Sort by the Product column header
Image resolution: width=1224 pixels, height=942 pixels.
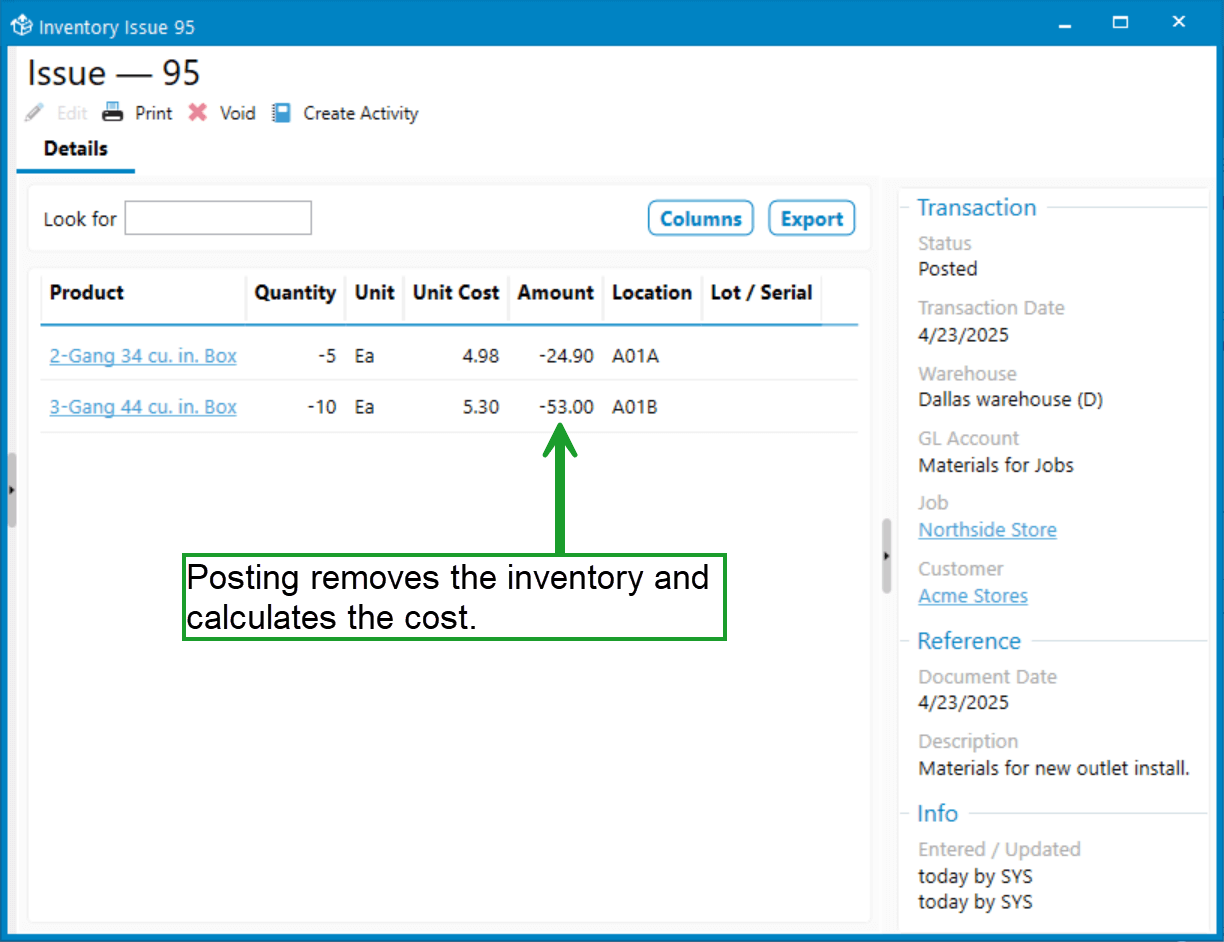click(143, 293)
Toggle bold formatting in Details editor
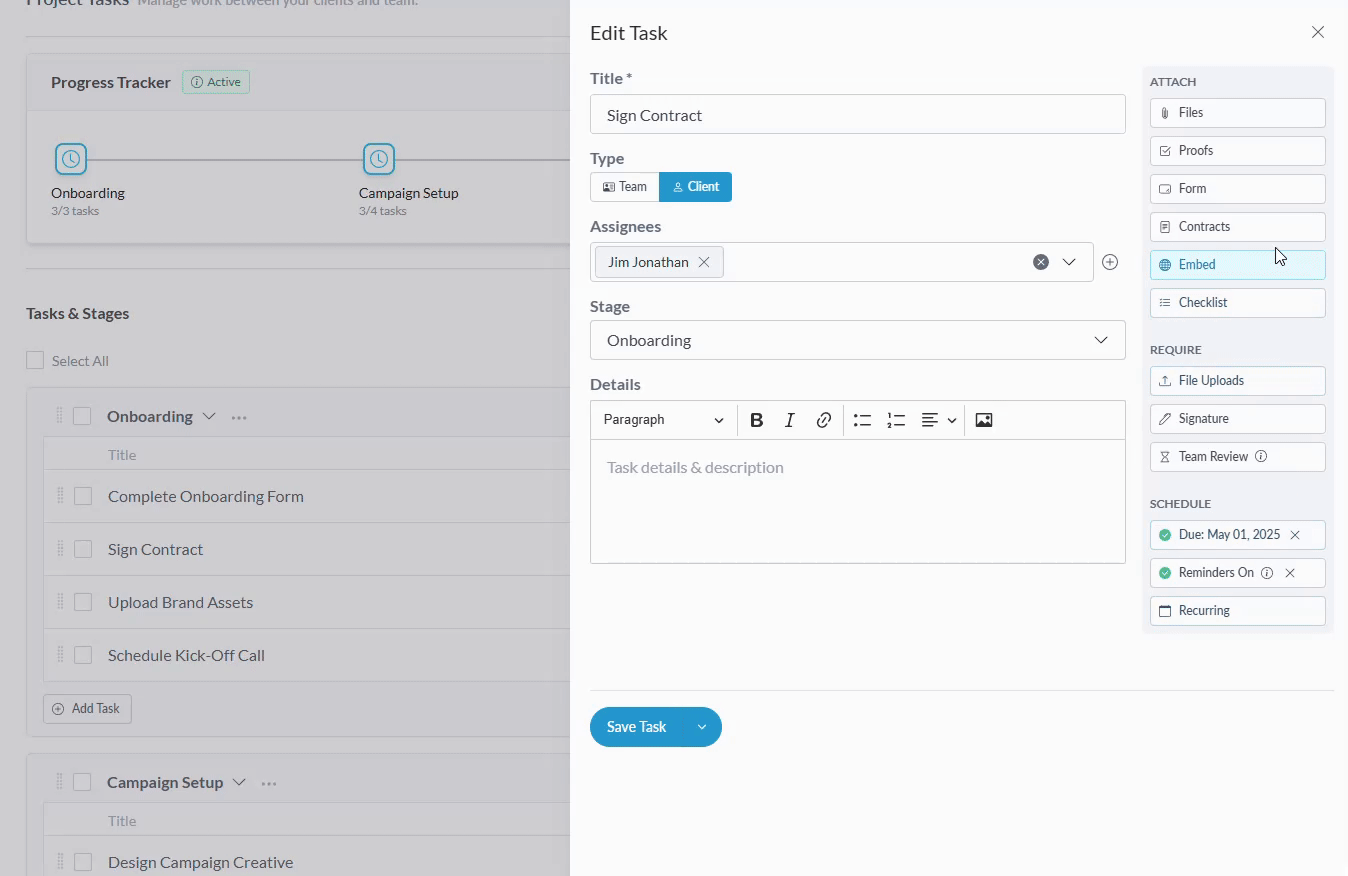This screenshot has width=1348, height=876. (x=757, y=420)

----------

Output each record precisely as it appears, and drop every picture.

Sort by the Product column header
Image resolution: width=1224 pixels, height=942 pixels.
click(143, 293)
Toggle bold formatting in Details editor
This screenshot has width=1348, height=876. (x=757, y=420)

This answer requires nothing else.